··· TEXTO DE LECTURA ···

Dado que la violencia criminal e insurgente ya trasciende fronteras y prosperan economías ilegales, como la minería de metales preciosos y la trata de personas, cabe preguntarse qué papel jugarían esas redes en el escenario posterior a una operación militar y cómo se transformarían. La violencia se desbordaría —aún más— hacia Colombia, involucrando a Estados Unidos en un conflicto regional. Incluso si los “Soles” y el “Tren de Aragua” dejan de existir en su forma actual, las redes y los flujos financieros les sobrevivirán.
En el tercer escenario —sin intervención militar pero con oleadas de “retórica belicista”— no hay garantía de cambio en Venezuela. Maduro ahora tiene una base para reagrupar a sus aliados ideológicos bajo la amenaza del uso de la fuerza, y sigue utilizando parcialmente las políticas de Estados Unidos para justificar la represión y las violaciones de derechos humanos. Sin un cambio previsible en Venezuela y con una región menos dispuesta a mantenerse firme frente a un dictador bajo amenaza militar, esto contribuye al cansancio internacional frente a la prolongada crisis venezolana.
¿Qué hay que hacer entonces?
La administración Trump tiene razón en señalar que el crimen organizado en América Latina es un adversario resistente. Está debilitando la democracia, arrebatando vidas inocentes, afectando a mujeres y niños, desplazando comunidades, destruyendo el medio ambiente y sembrando miedo y terror por todo el continente. Sin embargo, la administración se equivoca de manera fundamental al creer que la fuerza militar debe estar en el centro de la estrategia, o que el resultado sería distinto a las frustraciones del pasado solo porque esta vez los uniformes de los soldados lleven las insignias del “U.S. Army” (del Ejército de los EE.UU.)
Soldados, aviadores e infantes de marina pueden desempeñar un rol de apoyo. La verdadera labor para derrotar al crimen organizado recae en otros sectores, y el gobierno de Estados Unidos debe asociarse con ellos (en lugar de recortarles la ayuda, como lo hizo apresuradamente el Departamento de Estado de esta administración a principios de año).

···

> TRABAJO POR HACER
1/ Enumera todas las consecuencias del crimen organizado en América Latina que señala el texto sobre la crisis venezolana.
2/ Según el texto sobre la crisis venezolana, ¿qué dependencia del gobierno de Estados Unidos recortó la ayuda a principios de año?
3/ Prosigue el texto sobre la crisis venezolana a partir de su última oración.

··· DATOS PROPORCIONADOS ···

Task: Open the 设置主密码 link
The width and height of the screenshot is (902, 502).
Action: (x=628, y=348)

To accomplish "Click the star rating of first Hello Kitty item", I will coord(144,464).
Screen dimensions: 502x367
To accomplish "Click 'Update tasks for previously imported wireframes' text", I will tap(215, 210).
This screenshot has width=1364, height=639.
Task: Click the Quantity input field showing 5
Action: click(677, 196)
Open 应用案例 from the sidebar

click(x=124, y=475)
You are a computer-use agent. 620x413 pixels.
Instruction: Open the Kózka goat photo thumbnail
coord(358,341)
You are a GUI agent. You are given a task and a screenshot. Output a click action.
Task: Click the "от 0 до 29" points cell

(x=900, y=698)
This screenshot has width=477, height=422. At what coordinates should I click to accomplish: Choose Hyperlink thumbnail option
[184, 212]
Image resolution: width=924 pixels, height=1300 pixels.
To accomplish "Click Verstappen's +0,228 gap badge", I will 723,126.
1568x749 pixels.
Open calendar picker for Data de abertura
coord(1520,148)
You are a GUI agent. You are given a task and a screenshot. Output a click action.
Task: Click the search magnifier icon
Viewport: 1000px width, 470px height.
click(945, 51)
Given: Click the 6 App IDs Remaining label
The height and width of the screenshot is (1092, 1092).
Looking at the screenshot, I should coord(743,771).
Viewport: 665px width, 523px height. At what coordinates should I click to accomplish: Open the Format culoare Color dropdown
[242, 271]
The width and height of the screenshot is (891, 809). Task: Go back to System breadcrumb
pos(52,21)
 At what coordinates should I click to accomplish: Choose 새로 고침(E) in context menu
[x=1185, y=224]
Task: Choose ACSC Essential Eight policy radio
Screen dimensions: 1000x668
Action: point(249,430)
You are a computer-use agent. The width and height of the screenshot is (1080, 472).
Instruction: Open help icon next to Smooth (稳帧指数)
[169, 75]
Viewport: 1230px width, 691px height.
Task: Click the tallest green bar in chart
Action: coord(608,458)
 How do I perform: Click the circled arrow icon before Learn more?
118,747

···

> RESULTADOS
1/
- Debilita la democracia.
- Arrebata vidas inocentes.
- Afecta a mujeres y niños.
- Desplaza comunidades.
- Destruye el medio ambiente.
- Siembra miedo y terror por todo el continente.

2/ El Departamento de Estado.

3/
Entre los elementos clave de una estrategia más efectiva se incluyen:
- Ayudar a romper los vínculos corruptos entre el crimen organizado y el gobierno, y entre el crimen organizado y la economía legal, que proporcionan a los grupos criminales el oxígeno que respiran.
Los grupos criminales obtienen gran parte de su fuerza de sus relaciones de “plata o plomo” con el gobierno y con las economías “legales”. Sin esos vínculos, los envíos o cargamentos de droga no pasarían fácilmente por retenes o puestos de control, los escondites o casas de seguridad de secuestradores serían allanados con mayor frecuencia, y sería imposible llevar a cabo actividades tan visibles como talar kilómetros de bosque o excavar minas de oro a cielo abierto.
Romper esos lazos de corrupción es vital. En lugar de drones y redadas de Fuerzas Especiales, es urgente invertir recursos en fiscales, investigadores, analistas de flujos financieros, programas de protección a testigos y denunciantes, jueces bien protegidos y capacitados, veedurías y organismos de control de la sociedad civil y una prensa libre e independiente, tanto en Estados Unidos como en América Latina y en otras regiones.
El objetivo es aumentar la probabilidad de que quienes decidan coludirse con el crimen organizado sean descubiertos y sancionados. Si, como resultado de este objetivo, el crimen organizado pierde aliados en el gobierno, la política y la economía “legal”, seguirá siendo difícil de combatir, pero será más débil. Sin vínculos con el poder y con el Estado, el crimen organizado se parecerá más a una insurgencia, y esas sí han sido derrotadas en el pasado.
- Construir un sector de seguridad integral que sea capaz de erradicar el crimen organizado y, al mismo tiempo, proteger a las personas que se sienten inseguras.
En lugar de “trofeos” como la extradición de capos o incautaciones, un enfoque más exitoso se centraría en todo aquello que hace que la gente se sienta insegura en América Latina: la falta de profesionalización de las policías, , la corrupción rampante, las deplorables condiciones de las cárceles, la ausencia de controles y rendición de cuentas, y la falta de tecnología (como ciertos tipos de vigilanciaen “puntos calientes”, por ejemplo) y de relaciones comunitarias que han contribuido en Estados Unidos a reducir el llamado crimen “cotidiano” y a debilitar al crimen organizado.
Sin la infraestructura de un sector de seguridad más integral, con un fuerte apoyo y participación civil, cualquier grupo de soldados desplegados en un foco de crimen organizado sería muy poco útil en un territorio que desconocen. Las estrategias fracasan cuando dejan por fuera al poder judicial, a la policía civil, a expertos y a líderes comunitarios, así como a mecanismos de control. veedores y reformistas en el legislativo, la sociedad civil y la prensa libre e independiente. Además, los esfuerzos para enfrentar la desigualdad estructural y la pobreza multidimensional también reducen los incentivos para que actores de todos los niveles se integren a grupos criminales, redes de corrupción y economías ilícitas.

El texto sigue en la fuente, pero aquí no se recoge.